I am soooo sorry!! Sending hugs your way!! After what you have been through I think I would be done too!!
Oh Jen, I can't believe how terrible your doctors visit went. I'm so sorry. Hang in there. I hope the rest of your week is better. Emily Schmidt
I am so sorry that this is happening to you. I do know how you feel like you are done. On the other hand this is what I have told myself at times like this with Dallin. No one in the whole world cares about your child more than you and if you don't fight for her, no one will. You are a fighter and as her mother, YOU know what is best for her even more than a stupid doctor that doesn't even take the time to understand the history. So for me, after sleepless nights and fighting to put the anger aside, I have had to look forward and say okay, whats next. You are doing a great job, just keep standing up for what you know is right. For me, we moved our whole family to another state after exhausting our options, and have still been waiting 6 months for all the help that we need when I know in my mind that the "window" of what you do before they are 5 is vital to the rest of their life and my son is already aproaching 4 and a half so the bells are blazing. I guess I am saying hang in there, keep up the good work and be strong for Haley. You are her best advocate. Once you can somehow find the strenghth to put anger toward someone aside, you will be able to figure out what is next here(speaking from experience). Sorry this is so long, I just wanted to offer support and I don't have your email address.
Thanks Pricilla! I have since calmed down a bit. I am still irritated, but don't really know what my options are. I need to talk with my pediatrician, and follow up. Thanks for the support! Love you! Good luck with getting help for Dallin!
Jen,
Reading your post and knowing your history reminds me of the show "Mystery Diagnosis" on Discovery Health. Have you ever seen it? It seems like everyone that has an uncommon problem struggles to find the right provider to help them get answers and treatment. It sure doesn't sound like this doctor is the one for you. Hopefully you'll be able to find someone to help you get some answers soon. You're in our thoughts.
Marenda
Oh what a *crappy* appointment. I'd be mad too.
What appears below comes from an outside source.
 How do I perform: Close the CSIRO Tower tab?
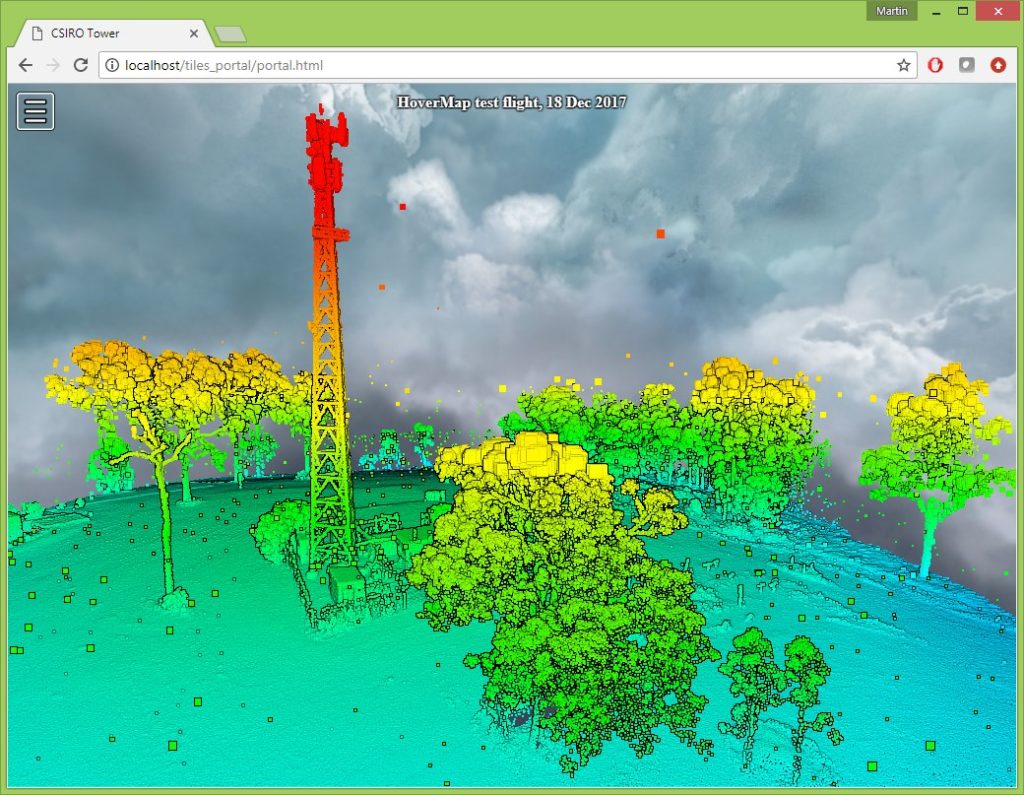(x=193, y=33)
Some specialist. I'm sorry that you had to miss your trip for THAT.
That stinks. The saddest part is this is sweet little Haley we are talking about...it's like the Dr's forget their patients are real people...that and their parents are usually the best judges as to know when things are wrong. We'll keep you in out prayers!
I wish I could give a real big hug right now. It can be so frustrating, I've had some experiences with super insensitive, don't want to do anything, physicians lately and I could have just punched him in his face. I could only imagine what you're experiencing with Haley. I know I've said this so many times, but I sure hope something works out soon. I'm thinking of you!